■ **Records for locating text and elements by pointing**

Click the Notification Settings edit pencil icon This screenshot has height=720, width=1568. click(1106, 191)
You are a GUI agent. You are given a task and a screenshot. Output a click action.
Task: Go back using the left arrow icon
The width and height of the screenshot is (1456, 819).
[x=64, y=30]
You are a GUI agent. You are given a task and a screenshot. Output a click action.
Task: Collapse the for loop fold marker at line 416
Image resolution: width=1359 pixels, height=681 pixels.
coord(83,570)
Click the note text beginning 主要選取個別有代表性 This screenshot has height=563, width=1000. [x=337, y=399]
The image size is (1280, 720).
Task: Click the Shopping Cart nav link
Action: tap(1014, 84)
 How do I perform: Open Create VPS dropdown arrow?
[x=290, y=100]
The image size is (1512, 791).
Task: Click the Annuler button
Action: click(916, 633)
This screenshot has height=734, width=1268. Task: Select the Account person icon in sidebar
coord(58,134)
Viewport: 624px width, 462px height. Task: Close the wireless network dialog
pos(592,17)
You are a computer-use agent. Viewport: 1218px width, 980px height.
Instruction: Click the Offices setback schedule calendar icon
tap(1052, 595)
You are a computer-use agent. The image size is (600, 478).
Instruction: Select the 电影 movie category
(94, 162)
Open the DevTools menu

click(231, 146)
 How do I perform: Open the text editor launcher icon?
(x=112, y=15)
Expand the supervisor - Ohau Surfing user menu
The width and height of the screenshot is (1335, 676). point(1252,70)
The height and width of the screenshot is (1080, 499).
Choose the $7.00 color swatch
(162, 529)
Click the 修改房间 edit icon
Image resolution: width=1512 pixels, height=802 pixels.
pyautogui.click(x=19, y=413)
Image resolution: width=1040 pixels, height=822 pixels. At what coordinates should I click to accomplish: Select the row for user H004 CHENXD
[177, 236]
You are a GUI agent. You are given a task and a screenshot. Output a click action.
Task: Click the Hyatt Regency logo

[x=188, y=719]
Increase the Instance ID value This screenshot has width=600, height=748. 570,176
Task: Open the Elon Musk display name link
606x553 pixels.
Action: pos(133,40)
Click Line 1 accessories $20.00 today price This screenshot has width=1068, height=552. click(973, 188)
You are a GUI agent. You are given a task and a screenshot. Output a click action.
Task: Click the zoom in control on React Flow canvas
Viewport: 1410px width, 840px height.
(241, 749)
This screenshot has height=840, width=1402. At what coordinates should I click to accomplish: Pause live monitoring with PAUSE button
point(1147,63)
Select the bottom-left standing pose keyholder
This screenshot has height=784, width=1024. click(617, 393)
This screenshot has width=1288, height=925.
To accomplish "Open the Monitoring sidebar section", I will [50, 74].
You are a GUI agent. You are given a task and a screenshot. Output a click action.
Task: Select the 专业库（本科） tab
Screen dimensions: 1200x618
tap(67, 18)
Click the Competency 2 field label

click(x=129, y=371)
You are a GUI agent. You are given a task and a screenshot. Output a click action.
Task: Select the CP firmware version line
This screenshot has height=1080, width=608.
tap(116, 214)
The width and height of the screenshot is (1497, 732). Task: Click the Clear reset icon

■ **The request**
Turn the lines of all the records above into a numbered list, leaving out any blank lines.

■ **Answer to this problem**
1. Click the Notification Settings edit pencil icon This screenshot has height=720, width=1568. click(1106, 191)
2. You are a GUI agent. You are given a task and a screenshot. Output a click action.
3. Task: Go back using the left arrow icon
4. The width and height of the screenshot is (1456, 819).
5. [x=64, y=30]
6. You are a GUI agent. You are given a task and a screenshot. Output a click action.
7. Task: Collapse the for loop fold marker at line 416
8. Image resolution: width=1359 pixels, height=681 pixels.
9. coord(83,570)
10. Click the note text beginning 主要選取個別有代表性 This screenshot has height=563, width=1000. [x=337, y=399]
11. The image size is (1280, 720).
12. Task: Click the Shopping Cart nav link
13. Action: tap(1014, 84)
14.  How do I perform: Open Create VPS dropdown arrow?
15. [x=290, y=100]
16. The image size is (1512, 791).
17. Task: Click the Annuler button
18. Action: click(916, 633)
19. This screenshot has height=734, width=1268. Task: Select the Account person icon in sidebar
20. coord(58,134)
21. Viewport: 624px width, 462px height. Task: Close the wireless network dialog
22. pos(592,17)
23. You are a computer-use agent. Viewport: 1218px width, 980px height.
24. Instruction: Click the Offices setback schedule calendar icon
25. tap(1052, 595)
26. You are a computer-use agent. The image size is (600, 478).
27. Instruction: Select the 电影 movie category
28. (94, 162)
29. Open the DevTools menu
30. click(231, 146)
31.  How do I perform: Open the text editor launcher icon?
32. (x=112, y=15)
33. Expand the supervisor - Ohau Surfing user menu
34. The width and height of the screenshot is (1335, 676). point(1252,70)
35. The height and width of the screenshot is (1080, 499).
36. Choose the $7.00 color swatch
37. (162, 529)
38. Click the 修改房间 edit icon
39. Image resolution: width=1512 pixels, height=802 pixels.
40. pyautogui.click(x=19, y=413)
41. Image resolution: width=1040 pixels, height=822 pixels. At what coordinates should I click to accomplish: Select the row for user H004 CHENXD
42. [177, 236]
43. You are a GUI agent. You are given a task and a screenshot. Output a click action.
44. Task: Click the Hyatt Regency logo
45. [x=188, y=719]
46. Increase the Instance ID value This screenshot has width=600, height=748. 570,176
47. Task: Open the Elon Musk display name link
48. 606x553 pixels.
49. Action: pos(133,40)
50. Click Line 1 accessories $20.00 today price This screenshot has width=1068, height=552. click(973, 188)
51. You are a GUI agent. You are given a task and a screenshot. Output a click action.
52. Task: Click the zoom in control on React Flow canvas
53. Viewport: 1410px width, 840px height.
54. (241, 749)
55. This screenshot has height=840, width=1402. At what coordinates should I click to accomplish: Pause live monitoring with PAUSE button
56. point(1147,63)
57. Select the bottom-left standing pose keyholder
58. This screenshot has height=784, width=1024. click(617, 393)
59. This screenshot has width=1288, height=925.
60. To accomplish "Open the Monitoring sidebar section", I will [50, 74].
61. You are a GUI agent. You are given a task and a screenshot. Output a click action.
62. Task: Select the 专业库（本科） tab
63. Screen dimensions: 1200x618
64. tap(67, 18)
65. Click the Competency 2 field label
66. click(x=129, y=371)
67. You are a GUI agent. You are given a task and a screenshot. Output a click action.
68. Task: Select the CP firmware version line
69. This screenshot has height=1080, width=608.
70. tap(116, 214)
71. The width and height of the screenshot is (1497, 732). Task: Click the Clear reset icon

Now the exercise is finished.